From a Pickle File (DETR-style)
This is the format used in our paper's experiments:
import pickle
import numpy as np
from scipy.special import expit # sigmoid
import uq_detr
from uq_detr import Detections, GroundTruth, box_convert, select
# Load saved inference results
with open("infer_results.pkl", "rb") as f:
raw_data = pickle.load(f)
# Convert to uq_detr format
all_queries = []
ground_truths = []
for sample in raw_data:
h, w = sample["orig_size"]
scores = expit(sample["pred_logits"]) # sigmoid activation
all_queries.append(Detections.from_cxcywh(
sample["pred_boxes"], scores, image_size=(h, w)
))
if len(sample["boxes"]) > 0:
gt = GroundTruth.from_cxcywh(
sample["boxes"], sample["labels"], image_size=(h, w)
)
else:
gt = GroundTruth(
boxes=np.zeros((0, 4)), labels=np.zeros(0, dtype=int)
)
ground_truths.append(gt)
# Evaluate
filtered = [select(q, method="threshold", param=0.3) for q in all_queries]

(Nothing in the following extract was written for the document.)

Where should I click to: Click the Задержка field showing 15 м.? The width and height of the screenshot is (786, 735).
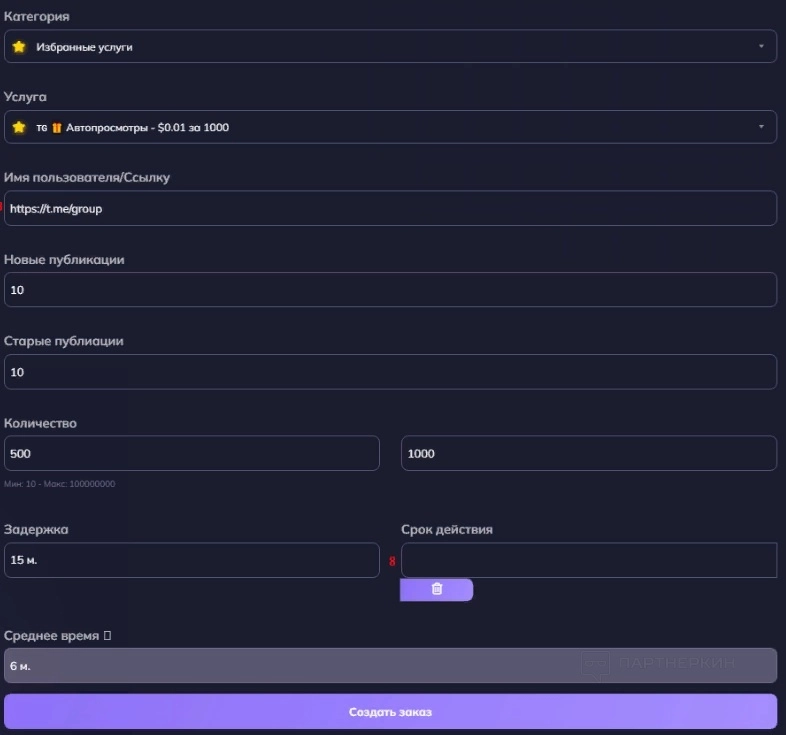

print("OCE: ", uq_detr.oce(filtered, ground_truths).score)
print("D-ECE: ", uq_detr.dece(filtered, ground_truths, tp_criterion="independent").score)
print("LA-ECE:", uq_detr.laece(filtered, ground_truths, tp_criterion="independent").score)
From COCO JSON Format
If you have predictions in standard COCO results format:
import json
import numpy as np
from pycocotools.coco import COCO
import uq_detr
from uq_detr import Detections, GroundTruth
# Load COCO annotations and predictions
coco_gt = COCO("instances_val2017.json")
with open("predictions.json") as f:
coco_preds = json.load(f)
# Group predictions by image
from collections import defaultdict
preds_by_image = defaultdict(list)
for p in coco_preds:
preds_by_image[p["image_id"]].append(p)
# Convert
all_detections = []
all_ground_truths = []
for img_id in coco_gt.getImgIds():
# Ground truth
ann_ids = coco_gt.getAnnIds(imgIds=img_id)
anns = coco_gt.loadAnns(ann_ids)
gt_boxes = np.array([a["bbox"] for a in anns]) # xywh
gt_labels = np.array([a["category_id"] for a in anns])
if len(gt_boxes) > 0:
gt = GroundTruth.from_xywh(gt_boxes, gt_labels)
else:
gt = GroundTruth(boxes=np.zeros((0, 4)), labels=np.zeros(0, dtype=int))
all_ground_truths.append(gt)
# Predictions (COCO result format: xywh boxes, scalar scores)
preds = preds_by_image.get(img_id, [])
if preds:
pred_boxes = np.array([p["bbox"] for p in preds])
pred_scores = np.array([p["score"] for p in preds])
pred_labels = np.array([p["category_id"] for p in preds])
det = Detections.from_xywh(pred_boxes, pred_scores, labels=pred_labels)
else:
det = Detections(
boxes=np.zeros((0, 4)), scores=np.zeros(0), labels=np.zeros(0, dtype=int)
)
all_detections.append(det)
# Evaluate
print("OCE: ", uq_detr.oce(all_detections, all_ground_truths).score)
print("D-ECE: ", uq_detr.dece(all_detections, all_ground_truths, tp_criterion="greedy").score)
Note
COCO JSON results only contain max-confidence scores, not full class distributions. OCE will use the binary approximation.